Stored dataset items
- Opening Delimiter -

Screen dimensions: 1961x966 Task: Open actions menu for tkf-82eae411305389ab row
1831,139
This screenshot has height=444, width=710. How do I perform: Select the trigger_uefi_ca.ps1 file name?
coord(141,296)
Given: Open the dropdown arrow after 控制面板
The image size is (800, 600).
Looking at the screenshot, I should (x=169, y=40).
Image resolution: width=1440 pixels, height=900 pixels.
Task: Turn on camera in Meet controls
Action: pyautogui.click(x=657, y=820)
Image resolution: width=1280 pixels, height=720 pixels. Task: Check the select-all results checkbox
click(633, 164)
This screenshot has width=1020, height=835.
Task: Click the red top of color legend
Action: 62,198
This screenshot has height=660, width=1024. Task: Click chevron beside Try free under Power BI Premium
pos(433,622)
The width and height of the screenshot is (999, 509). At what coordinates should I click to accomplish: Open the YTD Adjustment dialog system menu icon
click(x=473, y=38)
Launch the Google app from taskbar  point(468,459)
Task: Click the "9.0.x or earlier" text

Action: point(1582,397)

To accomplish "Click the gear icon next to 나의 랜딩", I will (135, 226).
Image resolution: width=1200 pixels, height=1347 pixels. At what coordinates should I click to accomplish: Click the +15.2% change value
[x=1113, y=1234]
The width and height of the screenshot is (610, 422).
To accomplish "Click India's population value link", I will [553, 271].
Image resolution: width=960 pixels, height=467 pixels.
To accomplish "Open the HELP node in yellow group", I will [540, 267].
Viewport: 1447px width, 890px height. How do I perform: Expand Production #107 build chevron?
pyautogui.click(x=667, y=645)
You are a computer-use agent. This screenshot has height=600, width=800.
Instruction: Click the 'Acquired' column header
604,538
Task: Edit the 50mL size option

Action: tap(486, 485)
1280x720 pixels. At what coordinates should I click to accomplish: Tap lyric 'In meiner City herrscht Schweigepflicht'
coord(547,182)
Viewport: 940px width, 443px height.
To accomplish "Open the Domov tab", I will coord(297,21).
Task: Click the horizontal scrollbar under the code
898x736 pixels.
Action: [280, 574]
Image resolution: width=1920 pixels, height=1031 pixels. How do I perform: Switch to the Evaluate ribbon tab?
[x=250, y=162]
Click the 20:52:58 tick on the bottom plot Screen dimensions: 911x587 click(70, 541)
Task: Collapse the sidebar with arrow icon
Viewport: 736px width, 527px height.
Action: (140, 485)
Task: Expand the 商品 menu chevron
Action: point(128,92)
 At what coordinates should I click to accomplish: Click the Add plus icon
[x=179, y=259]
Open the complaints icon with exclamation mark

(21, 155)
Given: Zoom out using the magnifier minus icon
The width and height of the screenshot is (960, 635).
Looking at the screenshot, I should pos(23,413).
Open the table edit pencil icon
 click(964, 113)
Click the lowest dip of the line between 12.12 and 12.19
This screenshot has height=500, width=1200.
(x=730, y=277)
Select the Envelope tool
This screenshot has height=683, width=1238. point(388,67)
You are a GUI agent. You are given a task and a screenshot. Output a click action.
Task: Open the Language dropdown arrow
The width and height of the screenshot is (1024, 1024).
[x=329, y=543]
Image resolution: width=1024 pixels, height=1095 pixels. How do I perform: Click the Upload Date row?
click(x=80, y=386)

- Closing Delimiter -

### WHAT YOU SHOULD DO
Reproduce each of the records word for word.

### ANSWER SPACE
Screen dimensions: 1961x966 Task: Open actions menu for tkf-82eae411305389ab row
1831,139
This screenshot has height=444, width=710. How do I perform: Select the trigger_uefi_ca.ps1 file name?
coord(141,296)
Given: Open the dropdown arrow after 控制面板
The image size is (800, 600).
Looking at the screenshot, I should (x=169, y=40).
Image resolution: width=1440 pixels, height=900 pixels.
Task: Turn on camera in Meet controls
Action: pyautogui.click(x=657, y=820)
Image resolution: width=1280 pixels, height=720 pixels. Task: Check the select-all results checkbox
click(633, 164)
This screenshot has width=1020, height=835.
Task: Click the red top of color legend
Action: 62,198
This screenshot has height=660, width=1024. Task: Click chevron beside Try free under Power BI Premium
pos(433,622)
The width and height of the screenshot is (999, 509). At what coordinates should I click to accomplish: Open the YTD Adjustment dialog system menu icon
click(x=473, y=38)
Launch the Google app from taskbar  point(468,459)
Task: Click the "9.0.x or earlier" text

Action: point(1582,397)

To accomplish "Click the gear icon next to 나의 랜딩", I will (135, 226).
Image resolution: width=1200 pixels, height=1347 pixels. At what coordinates should I click to accomplish: Click the +15.2% change value
[x=1113, y=1234]
The width and height of the screenshot is (610, 422).
To accomplish "Click India's population value link", I will [553, 271].
Image resolution: width=960 pixels, height=467 pixels.
To accomplish "Open the HELP node in yellow group", I will [540, 267].
Viewport: 1447px width, 890px height. How do I perform: Expand Production #107 build chevron?
pyautogui.click(x=667, y=645)
You are a computer-use agent. This screenshot has height=600, width=800.
Instruction: Click the 'Acquired' column header
604,538
Task: Edit the 50mL size option

Action: tap(486, 485)
1280x720 pixels. At what coordinates should I click to accomplish: Tap lyric 'In meiner City herrscht Schweigepflicht'
coord(547,182)
Viewport: 940px width, 443px height.
To accomplish "Open the Domov tab", I will coord(297,21).
Task: Click the horizontal scrollbar under the code
898x736 pixels.
Action: [280, 574]
Image resolution: width=1920 pixels, height=1031 pixels. How do I perform: Switch to the Evaluate ribbon tab?
[x=250, y=162]
Click the 20:52:58 tick on the bottom plot Screen dimensions: 911x587 click(70, 541)
Task: Collapse the sidebar with arrow icon
Viewport: 736px width, 527px height.
Action: (140, 485)
Task: Expand the 商品 menu chevron
Action: point(128,92)
 At what coordinates should I click to accomplish: Click the Add plus icon
[x=179, y=259]
Open the complaints icon with exclamation mark

(21, 155)
Given: Zoom out using the magnifier minus icon
The width and height of the screenshot is (960, 635).
Looking at the screenshot, I should pos(23,413).
Open the table edit pencil icon
 click(964, 113)
Click the lowest dip of the line between 12.12 and 12.19
This screenshot has height=500, width=1200.
(x=730, y=277)
Select the Envelope tool
This screenshot has height=683, width=1238. point(388,67)
You are a GUI agent. You are given a task and a screenshot. Output a click action.
Task: Open the Language dropdown arrow
The width and height of the screenshot is (1024, 1024).
[x=329, y=543]
Image resolution: width=1024 pixels, height=1095 pixels. How do I perform: Click the Upload Date row?
click(x=80, y=386)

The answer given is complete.